What is required
Rewrite the rows from the line containing "Where should I" through the line containing "pos(993,764)", inclusive, swapping "filter pill" for "tab" and leaving everything else unchanged.

Data for this exercise

■ ■ ■ ■

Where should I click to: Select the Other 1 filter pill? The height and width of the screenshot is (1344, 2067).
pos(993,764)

■ ■ ■ ■

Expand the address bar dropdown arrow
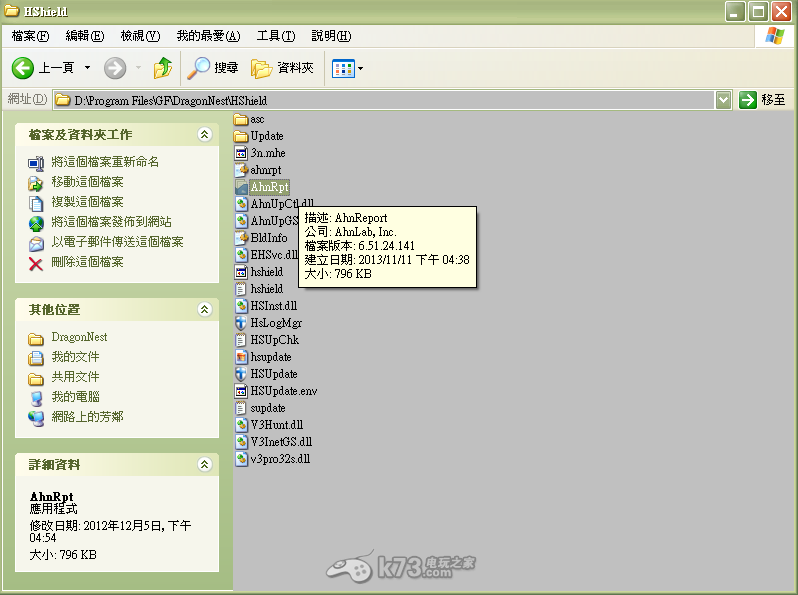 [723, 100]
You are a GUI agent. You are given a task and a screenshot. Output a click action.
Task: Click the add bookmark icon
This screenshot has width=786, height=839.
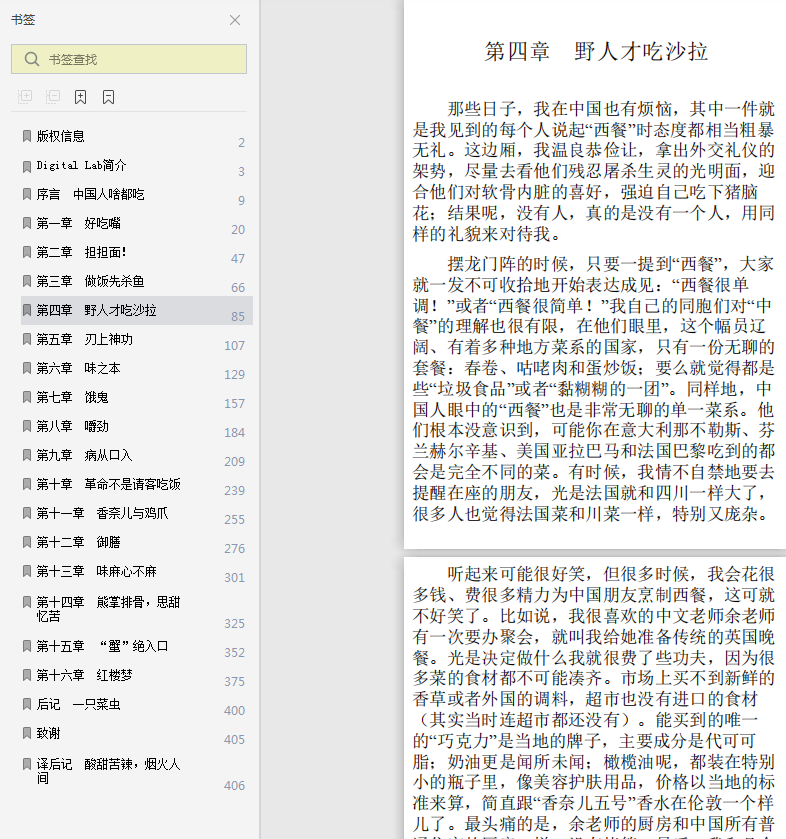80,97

■ ■ ■ ■

Output of the exercise
Where should I click to: Select the Other 1 tab? The height and width of the screenshot is (1344, 2067).
pos(993,764)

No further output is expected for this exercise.